When they arrived by the outcropping of rock they were headed towards, Annie just went forward all on her own. She didn't want to be told that "chechi was going to go talk with Jonny chachen all on their own for a while so don't disturb them". She did not like that conversation. 

She did not much like the river today either. It was dying, anyway. Everyone knew that. But in the moonlight with the occasional murky reflection of a firecracker colouring its blackness for a brief few seconds, it looked dangerously inviting. Like a kiss, she supposed. 

She sat on the edge of the rock and did not let her legs dangle too much. They were talking behind her, she could hear. She didn't believe it was right to eavesdrop so she didn't but she could hear them. His voice held the promise of deepening into something chocolaty and delicious but it was just before that phase, now. It was like an unopened Cadbury, promise covered by a blue, plastic film. She could listen to that voice for hours, whatever he was talking about. Shame he didn't talk much. It was mainly her sister's voice she heard, lilting and twinkly and delightfully complementing him, trying to draw more words out of him, trying to listen to him more. 

They were straying away from her, their voices receding further and further into the thicket of trees to her left. They'd be back soon, she knew. They'd be back soon and she'd have to go back soon. To leave this lonely isolation all too soon. It wasn't good to tell people how much you liked loneliness.  

She spent a while tossing rocks into the river and watching it swallow them up. She heard footsteps behind her, slowly getting louder but she didn't turn. She thought better of it. 

Annie heard a woman's voice. 

"Little girl, what if I pushed you into the river?" 

Annie turned to see the Reverend's wife. She was shaking and covered in sweat. "Aunty?" 

"You look like how Mirror Grace used to look when she was younger. So that must mean you look like what I used to look like." The Reverend's wife sat next to her. "So you didn't answer my question." 

"What if you pushed me into the river? I'd drown." 

"Do you read your Bible and pray every night, little girl?" she asked. 

"Mmhmm." 

"Then pray you'll float." 

The distance between the surface of the river and the top of her head could not have been that extensive but she felt like it took ages. Her feet went first, the water claiming her skin. Then her waist. Then her chest. Then her arms. She could smell it, then. The smell of rotten eggs and goat-shit. And then, finally her head. 

Annie was always the kind of girl who could open her eyes under water. It stung a little more than usual and the water was dark and murky but she could see. Her skirt was billowing around her and she was falling deeper and deeper. Some primal part of her mind understood that there was something very wrong with the physics here. She should be floating now. There was something so wrong about this. 

She looked down. 

She wasted all her breath in a scream. 

She did not feel strong hands grip her own and pull. She did not realize the tussle that was happening around her. She was being shaken like how a crocodile shakes its prey. The water became even hazier and bubblier and the grip on her feet loosened and tightened around something else. Something that didn't deserve to die today. 
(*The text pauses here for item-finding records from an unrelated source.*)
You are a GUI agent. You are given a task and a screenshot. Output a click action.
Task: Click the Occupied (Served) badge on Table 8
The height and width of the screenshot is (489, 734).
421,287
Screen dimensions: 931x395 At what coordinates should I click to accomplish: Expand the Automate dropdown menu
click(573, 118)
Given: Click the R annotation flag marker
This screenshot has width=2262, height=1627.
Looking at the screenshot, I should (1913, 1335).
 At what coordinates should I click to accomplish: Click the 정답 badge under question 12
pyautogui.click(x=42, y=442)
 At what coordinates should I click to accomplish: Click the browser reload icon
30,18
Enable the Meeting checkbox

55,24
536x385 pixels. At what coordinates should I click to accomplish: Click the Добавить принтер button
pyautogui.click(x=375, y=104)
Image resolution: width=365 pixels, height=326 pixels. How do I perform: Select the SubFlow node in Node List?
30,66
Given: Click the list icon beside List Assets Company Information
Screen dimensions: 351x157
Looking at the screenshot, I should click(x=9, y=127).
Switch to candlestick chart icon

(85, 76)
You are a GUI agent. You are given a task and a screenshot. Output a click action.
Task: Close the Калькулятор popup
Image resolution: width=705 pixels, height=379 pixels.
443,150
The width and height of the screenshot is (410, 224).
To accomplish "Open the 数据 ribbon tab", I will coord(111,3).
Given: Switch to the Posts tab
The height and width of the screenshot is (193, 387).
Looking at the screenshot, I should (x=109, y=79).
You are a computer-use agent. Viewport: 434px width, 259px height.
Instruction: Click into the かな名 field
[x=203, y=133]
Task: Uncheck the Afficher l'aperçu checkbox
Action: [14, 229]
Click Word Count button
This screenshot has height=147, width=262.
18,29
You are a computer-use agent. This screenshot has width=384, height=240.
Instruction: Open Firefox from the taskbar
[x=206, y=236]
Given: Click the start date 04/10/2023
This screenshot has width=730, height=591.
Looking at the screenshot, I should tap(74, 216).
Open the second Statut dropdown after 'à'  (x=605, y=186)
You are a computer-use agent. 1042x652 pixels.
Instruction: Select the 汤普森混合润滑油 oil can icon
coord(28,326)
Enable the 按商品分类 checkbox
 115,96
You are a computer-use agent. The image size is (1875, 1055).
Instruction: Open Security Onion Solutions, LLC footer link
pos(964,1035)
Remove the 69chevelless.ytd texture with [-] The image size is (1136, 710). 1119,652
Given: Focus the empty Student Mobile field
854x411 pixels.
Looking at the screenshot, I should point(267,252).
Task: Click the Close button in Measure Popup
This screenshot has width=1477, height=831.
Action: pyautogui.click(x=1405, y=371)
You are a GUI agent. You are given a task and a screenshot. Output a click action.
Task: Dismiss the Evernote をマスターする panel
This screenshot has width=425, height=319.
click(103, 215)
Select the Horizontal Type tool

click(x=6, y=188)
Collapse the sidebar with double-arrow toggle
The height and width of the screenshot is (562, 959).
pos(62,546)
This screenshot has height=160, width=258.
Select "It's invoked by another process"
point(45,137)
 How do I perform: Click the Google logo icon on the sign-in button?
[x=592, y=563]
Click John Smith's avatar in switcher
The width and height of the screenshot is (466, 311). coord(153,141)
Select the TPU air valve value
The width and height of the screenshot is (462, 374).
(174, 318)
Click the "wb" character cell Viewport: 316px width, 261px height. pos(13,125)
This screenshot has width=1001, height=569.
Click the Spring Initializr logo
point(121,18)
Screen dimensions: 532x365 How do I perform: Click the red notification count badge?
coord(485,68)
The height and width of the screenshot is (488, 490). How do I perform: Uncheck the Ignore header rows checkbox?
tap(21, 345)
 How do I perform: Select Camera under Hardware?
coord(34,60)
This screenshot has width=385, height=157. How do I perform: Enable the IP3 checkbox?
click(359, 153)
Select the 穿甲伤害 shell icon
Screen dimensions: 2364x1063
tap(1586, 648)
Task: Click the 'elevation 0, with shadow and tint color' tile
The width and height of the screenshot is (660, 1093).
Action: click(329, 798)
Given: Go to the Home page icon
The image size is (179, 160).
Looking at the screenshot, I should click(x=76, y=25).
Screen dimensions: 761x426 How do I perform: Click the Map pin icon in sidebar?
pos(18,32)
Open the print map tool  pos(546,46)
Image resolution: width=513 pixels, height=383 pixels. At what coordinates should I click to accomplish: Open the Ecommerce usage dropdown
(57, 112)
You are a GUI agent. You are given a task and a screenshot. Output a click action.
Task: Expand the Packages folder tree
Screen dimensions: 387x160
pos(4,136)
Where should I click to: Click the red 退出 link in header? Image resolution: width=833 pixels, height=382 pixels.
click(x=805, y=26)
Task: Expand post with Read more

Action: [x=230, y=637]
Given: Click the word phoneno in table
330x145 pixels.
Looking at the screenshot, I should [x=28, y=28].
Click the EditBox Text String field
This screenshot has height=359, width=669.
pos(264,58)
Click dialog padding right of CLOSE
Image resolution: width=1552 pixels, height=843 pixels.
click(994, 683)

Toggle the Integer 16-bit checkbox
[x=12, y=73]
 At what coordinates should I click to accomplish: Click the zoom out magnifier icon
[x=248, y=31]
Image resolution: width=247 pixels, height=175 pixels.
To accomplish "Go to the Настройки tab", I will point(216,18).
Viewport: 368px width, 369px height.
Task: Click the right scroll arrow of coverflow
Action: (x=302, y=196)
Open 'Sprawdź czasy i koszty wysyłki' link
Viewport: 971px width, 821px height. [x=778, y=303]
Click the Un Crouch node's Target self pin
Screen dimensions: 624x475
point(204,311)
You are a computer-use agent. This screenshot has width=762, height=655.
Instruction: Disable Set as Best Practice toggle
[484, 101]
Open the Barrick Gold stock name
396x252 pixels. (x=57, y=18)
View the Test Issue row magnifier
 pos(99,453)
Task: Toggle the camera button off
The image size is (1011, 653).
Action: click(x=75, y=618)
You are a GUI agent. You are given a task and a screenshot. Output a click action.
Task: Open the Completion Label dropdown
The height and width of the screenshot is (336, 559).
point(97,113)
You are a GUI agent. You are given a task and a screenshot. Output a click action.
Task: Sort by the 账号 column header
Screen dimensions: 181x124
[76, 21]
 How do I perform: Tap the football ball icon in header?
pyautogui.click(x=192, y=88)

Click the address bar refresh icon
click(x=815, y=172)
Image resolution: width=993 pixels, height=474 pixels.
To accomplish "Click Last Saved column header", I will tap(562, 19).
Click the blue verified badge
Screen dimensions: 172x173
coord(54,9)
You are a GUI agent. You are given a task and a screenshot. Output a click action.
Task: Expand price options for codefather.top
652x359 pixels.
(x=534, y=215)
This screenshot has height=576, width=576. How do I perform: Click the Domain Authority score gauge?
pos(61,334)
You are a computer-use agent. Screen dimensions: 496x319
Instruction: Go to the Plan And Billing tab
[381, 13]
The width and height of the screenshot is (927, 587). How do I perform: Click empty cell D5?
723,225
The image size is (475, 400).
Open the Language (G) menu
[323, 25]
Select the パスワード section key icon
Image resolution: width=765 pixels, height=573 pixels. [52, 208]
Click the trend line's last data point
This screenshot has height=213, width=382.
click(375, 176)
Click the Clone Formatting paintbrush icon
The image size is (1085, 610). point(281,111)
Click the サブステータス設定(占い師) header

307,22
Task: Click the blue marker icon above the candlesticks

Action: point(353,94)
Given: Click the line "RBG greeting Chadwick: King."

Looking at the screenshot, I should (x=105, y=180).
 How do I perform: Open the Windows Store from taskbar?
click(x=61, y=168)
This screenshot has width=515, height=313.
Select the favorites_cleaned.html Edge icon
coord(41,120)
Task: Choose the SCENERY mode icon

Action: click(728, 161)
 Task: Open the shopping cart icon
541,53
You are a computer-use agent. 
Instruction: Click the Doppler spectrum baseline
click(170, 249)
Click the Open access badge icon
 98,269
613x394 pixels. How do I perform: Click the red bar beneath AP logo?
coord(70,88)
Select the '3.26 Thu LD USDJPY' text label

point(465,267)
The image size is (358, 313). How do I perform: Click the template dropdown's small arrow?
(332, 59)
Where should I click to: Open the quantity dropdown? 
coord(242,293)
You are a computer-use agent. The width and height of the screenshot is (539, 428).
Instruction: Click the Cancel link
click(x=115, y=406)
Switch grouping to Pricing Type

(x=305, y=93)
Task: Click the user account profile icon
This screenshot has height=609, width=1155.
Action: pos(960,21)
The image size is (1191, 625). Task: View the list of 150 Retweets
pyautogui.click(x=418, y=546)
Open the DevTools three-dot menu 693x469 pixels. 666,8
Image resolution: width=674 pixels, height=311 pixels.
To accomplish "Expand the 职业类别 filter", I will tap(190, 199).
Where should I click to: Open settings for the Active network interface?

She coasted up to the surface. She floated. 

She was pulled out of the water and the water was exorcised out of her. She did not hear the screams of the dead boy's name. She did not feel being put on a stretcher. She did not feel the hospital sheets. 

She did not see Mister Varky barging into the room and slapping her father before collapsing into his arms and sobbing the words "It should've been her." She felt neither of her sisters and their quiet, fervent ministrations. She did not feel the mixture of relief, resentment and remorse Viki seemed to be effusing like emissions from an old car.

But she woke up with one immutable fact lodged in her brain. The devil killed Jonny Varky. And it should have been her.